Shortly before we were almost finished with the renovations, I was invited by a friend to an evening of massage and psychotherapy sessions.  There were several choices for participants and I decided to try the medical intuitive therapy because I had been having some back spasms and thought perhaps the therapist could provide me with some good exercises.  On entering the room, the therapist immediately told me that she could sense some ‘presences’ in the room around me. After several minutes of meditation, she told me there were three ‘ghosts’ in the room…an older man and two children.  She also questioned me about where I lived, etc., we then had a frank discussion wherein I told her of the past happenings at the house on Kennedy Street and that I was concerned about the safety of my visitors. We had lately decided to pay for the overrun costs of the renovations by opening a bed and breakfast for a few years and having ghosts in the house might not be the best attraction for some travelers.

Several visits later to the same therapist, I learned that the ‘older man’s’ presence in my house was not of the house itself, but by his demeanor and dress, was probably an explorer from the early eighteenth century. He wore his hair long, tied back with a piece of leather, a long blousy shirt and leather vest. His pants were knee length and he wore stockings and leather boots. 
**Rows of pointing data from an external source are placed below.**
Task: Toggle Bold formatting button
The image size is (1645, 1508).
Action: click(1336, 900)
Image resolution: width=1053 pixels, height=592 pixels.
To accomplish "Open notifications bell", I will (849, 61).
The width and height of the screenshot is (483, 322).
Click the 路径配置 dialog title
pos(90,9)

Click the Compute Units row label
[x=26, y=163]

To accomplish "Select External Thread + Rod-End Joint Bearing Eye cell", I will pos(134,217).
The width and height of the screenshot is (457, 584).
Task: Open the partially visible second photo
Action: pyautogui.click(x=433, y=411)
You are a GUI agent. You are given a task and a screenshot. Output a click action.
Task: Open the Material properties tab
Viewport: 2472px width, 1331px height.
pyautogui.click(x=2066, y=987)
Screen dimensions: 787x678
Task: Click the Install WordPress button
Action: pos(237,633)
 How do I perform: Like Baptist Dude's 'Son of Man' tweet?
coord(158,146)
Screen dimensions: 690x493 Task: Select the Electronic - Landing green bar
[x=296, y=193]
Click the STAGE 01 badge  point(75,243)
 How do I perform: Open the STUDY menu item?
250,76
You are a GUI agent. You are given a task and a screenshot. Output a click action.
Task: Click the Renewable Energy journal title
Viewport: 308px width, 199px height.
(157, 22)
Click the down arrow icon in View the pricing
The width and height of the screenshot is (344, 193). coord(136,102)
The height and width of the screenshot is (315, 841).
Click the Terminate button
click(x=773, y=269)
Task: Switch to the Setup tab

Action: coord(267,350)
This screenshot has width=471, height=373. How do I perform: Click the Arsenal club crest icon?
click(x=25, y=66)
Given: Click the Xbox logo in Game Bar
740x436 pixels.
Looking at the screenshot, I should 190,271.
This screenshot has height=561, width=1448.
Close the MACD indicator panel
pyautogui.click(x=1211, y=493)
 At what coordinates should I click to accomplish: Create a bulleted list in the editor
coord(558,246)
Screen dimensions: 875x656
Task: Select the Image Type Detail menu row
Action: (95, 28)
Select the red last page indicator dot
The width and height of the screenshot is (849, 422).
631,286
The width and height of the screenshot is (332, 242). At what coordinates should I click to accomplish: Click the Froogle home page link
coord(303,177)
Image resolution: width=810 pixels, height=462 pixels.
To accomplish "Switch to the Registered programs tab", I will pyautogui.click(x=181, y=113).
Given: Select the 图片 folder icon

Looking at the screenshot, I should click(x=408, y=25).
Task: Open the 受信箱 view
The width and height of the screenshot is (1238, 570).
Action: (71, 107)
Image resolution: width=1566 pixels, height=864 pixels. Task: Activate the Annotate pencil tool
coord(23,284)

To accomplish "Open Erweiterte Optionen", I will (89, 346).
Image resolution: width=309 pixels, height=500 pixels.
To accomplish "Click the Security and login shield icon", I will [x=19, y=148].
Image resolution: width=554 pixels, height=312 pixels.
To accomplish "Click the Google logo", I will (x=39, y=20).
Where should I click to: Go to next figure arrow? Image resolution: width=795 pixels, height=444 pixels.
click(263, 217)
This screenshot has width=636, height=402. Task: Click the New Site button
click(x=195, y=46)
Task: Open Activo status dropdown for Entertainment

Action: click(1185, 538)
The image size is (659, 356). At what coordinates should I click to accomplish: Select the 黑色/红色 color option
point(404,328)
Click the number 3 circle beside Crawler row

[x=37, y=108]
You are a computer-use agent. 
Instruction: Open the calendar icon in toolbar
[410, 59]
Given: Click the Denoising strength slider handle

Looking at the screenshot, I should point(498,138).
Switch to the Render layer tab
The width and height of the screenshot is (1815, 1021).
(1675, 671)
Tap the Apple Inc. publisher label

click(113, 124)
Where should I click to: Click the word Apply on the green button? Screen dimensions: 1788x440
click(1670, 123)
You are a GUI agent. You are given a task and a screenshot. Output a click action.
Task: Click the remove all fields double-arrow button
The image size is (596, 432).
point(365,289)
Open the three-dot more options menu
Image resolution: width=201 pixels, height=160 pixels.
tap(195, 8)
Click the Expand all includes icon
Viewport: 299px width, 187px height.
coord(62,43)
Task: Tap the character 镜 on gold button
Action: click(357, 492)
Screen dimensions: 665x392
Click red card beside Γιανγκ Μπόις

She presumed he had died somewhere in the vicinity of the house and had been disturbed by the excavation we had done for the addition. The children, however, had both died in the house, but at different times. The little boy had been dark skinned and curly haired and has passed at the age of two of diphtheria; the little girl had died at the age of eleven of kidney failure.

How this woman knew these things, I cannot fathom, but she also told me many things about myself and my past that no one else but me has known and therefore, I could only believe her to be telling me the truth.

Because we were planning on opening a bed and breakfast, I decided to pursue her talents. With candles and a prayer book, she arrived one morning and we arranged to have the ghosts leave the house.  The day was overcast, but dry, with a slight wind blowing from the southeast. She opened all the doors and windows and went through each room, lighting candles and incense.  After several minutes of meditation, she slowly walked through all areas of the house, praying silently from her book. She asked me to remain quiet and silent during this period.

At the end of several hours, she told me the specters were no longer in the house, and had ‘passed over to the other side’.  It may have been my imagination, but suddenly I felt a great relief, as though a dark cloud had been lifted from my psyche.  Months later I called her as she had wished, and found that she had obtained a good position in California as a medical psychic for animals, for a company owned by a Hollywood agency.  A few years later, she did visit me, wondering if all was well with the house and I was happy to reassure her that we had had no more ‘visits.’

 

Sometimes however, I do miss the surprise appearances of my sad explorer, and the mischievous children’s antics.

 


[1] The Heritage Resources of Nanaimo, compiled by the Nanaimo Community Heritage Society. 1999.   B.C Heritage Trust Society.